J Dig Cancer Rep.  2019 Jun;7(1):22-25. 10.0000/jdcr.2019.7.1.22.

Extraordinary Response of Metastatic Pancreatic Cancer to Chemotherapy

  • 1Division of Gastroenterology, Department of Internal Medicine, Seoul National University College of Medicine, Seoul National University Bundang Hospital, Seongnam, Korea. jhhwang@snubh.org


A 58-year-old woman presented with right flank and back pain for one month. After undergoing an abdominal computed tomography (CT), she was referred to our hospital.
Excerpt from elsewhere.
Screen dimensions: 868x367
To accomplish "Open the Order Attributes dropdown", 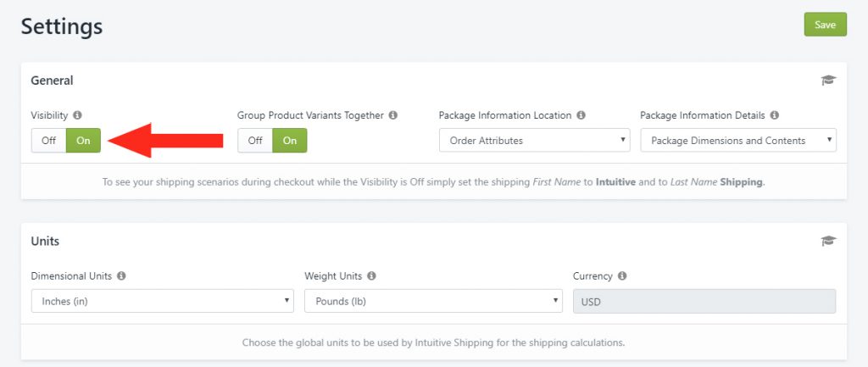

The abdominal CT showed a hypodense pancreatic tail mass with multiple retroperitoneal lymph node metastases. Positron emission tomography-computed tomography (PET-CT) scan showed high 18F-FDG uptake in pancreatic tumor and enlarged lymph nodes. Endoscopic ultrasound fine needle aspiration (EUS-FNA) revealed adenocarcinoma, which stained strongly in hENT1 (human equilibrative nucleoside transporter 1) on immunohistochemistry. She received gemcitabine 1,000 mg/m²+ nanoparticle albumin-bound paclitaxel 125 mg/m² as a palliative chemotherapy. Follow-up abdominal CT and PET-CT after 4 cycles of chemotherapy showed that both pancreatic mass and the metastatic retroperitoneal lymph nodes were nearly disappeared. We report a case of 58-year-old female with metastatic pancreatic cancer who had a dramatic response to palliative chemotherapy (gemcitabine plus nanoparticle albumin-bound paclitaxel).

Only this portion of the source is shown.